REQUIRED TASK:
Which rows below contain the word "Focus"? List each of them in full.
"""
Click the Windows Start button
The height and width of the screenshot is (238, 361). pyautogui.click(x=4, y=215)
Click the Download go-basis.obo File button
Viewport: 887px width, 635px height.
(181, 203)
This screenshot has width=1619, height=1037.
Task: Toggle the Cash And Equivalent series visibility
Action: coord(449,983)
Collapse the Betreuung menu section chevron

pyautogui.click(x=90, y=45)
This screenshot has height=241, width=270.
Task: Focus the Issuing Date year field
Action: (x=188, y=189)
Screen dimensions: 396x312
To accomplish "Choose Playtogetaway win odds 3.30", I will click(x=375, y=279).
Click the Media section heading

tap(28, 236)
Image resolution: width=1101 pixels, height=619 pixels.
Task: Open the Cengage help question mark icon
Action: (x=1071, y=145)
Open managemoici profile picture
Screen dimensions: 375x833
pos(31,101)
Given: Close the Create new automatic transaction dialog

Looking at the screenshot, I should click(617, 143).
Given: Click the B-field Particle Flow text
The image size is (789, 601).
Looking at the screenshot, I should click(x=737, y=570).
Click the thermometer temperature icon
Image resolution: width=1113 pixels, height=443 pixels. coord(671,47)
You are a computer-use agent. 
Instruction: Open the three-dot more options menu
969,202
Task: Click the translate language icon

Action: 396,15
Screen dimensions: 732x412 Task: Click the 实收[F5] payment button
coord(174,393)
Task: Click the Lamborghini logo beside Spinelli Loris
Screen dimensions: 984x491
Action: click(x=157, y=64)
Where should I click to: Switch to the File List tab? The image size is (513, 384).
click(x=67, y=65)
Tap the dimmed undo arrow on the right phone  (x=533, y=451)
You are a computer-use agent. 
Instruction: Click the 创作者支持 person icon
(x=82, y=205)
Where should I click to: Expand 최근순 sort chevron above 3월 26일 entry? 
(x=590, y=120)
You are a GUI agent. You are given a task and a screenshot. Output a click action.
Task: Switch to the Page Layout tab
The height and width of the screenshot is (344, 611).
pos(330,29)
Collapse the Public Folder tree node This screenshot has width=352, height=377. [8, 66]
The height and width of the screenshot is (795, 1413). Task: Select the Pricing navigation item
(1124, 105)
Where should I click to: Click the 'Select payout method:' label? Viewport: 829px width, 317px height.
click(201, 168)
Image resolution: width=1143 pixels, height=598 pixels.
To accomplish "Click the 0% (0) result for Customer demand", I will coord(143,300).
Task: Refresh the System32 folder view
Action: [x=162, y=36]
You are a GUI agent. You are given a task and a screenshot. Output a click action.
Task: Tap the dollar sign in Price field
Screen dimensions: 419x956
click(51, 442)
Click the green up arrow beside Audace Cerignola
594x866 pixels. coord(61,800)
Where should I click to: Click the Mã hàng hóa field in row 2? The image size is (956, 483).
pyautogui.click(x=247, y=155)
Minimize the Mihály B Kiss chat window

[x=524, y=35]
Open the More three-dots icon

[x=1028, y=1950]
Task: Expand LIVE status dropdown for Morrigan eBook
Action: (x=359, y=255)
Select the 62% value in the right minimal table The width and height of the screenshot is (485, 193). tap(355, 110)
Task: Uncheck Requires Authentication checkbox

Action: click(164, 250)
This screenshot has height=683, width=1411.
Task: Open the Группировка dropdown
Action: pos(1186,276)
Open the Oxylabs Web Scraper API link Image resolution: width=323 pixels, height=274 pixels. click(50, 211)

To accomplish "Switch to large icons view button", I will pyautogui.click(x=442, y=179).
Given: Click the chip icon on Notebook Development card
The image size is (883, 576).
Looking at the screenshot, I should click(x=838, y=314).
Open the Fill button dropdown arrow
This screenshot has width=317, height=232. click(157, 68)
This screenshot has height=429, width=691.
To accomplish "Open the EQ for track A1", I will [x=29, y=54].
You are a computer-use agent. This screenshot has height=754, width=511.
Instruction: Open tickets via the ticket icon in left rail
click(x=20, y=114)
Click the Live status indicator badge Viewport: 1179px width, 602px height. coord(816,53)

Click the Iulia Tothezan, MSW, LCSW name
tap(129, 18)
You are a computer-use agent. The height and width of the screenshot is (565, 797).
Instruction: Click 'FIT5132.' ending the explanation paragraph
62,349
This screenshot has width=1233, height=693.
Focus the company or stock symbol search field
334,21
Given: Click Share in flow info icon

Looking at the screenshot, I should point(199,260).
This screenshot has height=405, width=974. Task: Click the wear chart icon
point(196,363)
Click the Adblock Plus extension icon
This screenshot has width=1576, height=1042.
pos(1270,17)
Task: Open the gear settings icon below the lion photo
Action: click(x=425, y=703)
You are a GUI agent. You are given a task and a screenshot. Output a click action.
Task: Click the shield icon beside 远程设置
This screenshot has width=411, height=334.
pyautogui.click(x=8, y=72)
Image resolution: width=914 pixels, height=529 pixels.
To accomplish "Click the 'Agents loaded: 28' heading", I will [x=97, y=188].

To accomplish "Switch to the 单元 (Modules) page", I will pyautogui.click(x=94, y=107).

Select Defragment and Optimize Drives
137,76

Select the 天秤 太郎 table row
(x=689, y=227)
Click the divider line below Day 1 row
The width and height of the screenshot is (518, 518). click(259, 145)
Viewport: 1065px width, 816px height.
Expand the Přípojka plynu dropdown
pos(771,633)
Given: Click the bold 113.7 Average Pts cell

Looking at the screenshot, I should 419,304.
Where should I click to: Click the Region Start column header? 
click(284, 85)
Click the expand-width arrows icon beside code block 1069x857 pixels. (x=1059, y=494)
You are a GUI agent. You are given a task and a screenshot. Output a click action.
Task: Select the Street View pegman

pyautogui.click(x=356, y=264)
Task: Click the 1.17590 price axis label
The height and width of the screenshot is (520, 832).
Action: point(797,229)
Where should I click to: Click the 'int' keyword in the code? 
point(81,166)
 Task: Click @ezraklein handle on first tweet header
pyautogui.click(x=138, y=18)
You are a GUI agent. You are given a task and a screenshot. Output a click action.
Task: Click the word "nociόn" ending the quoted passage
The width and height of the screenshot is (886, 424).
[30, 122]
"""
FINISHED EXERCISE:
Task: Focus the Issuing Date year field
Focus the company or stock symbol search field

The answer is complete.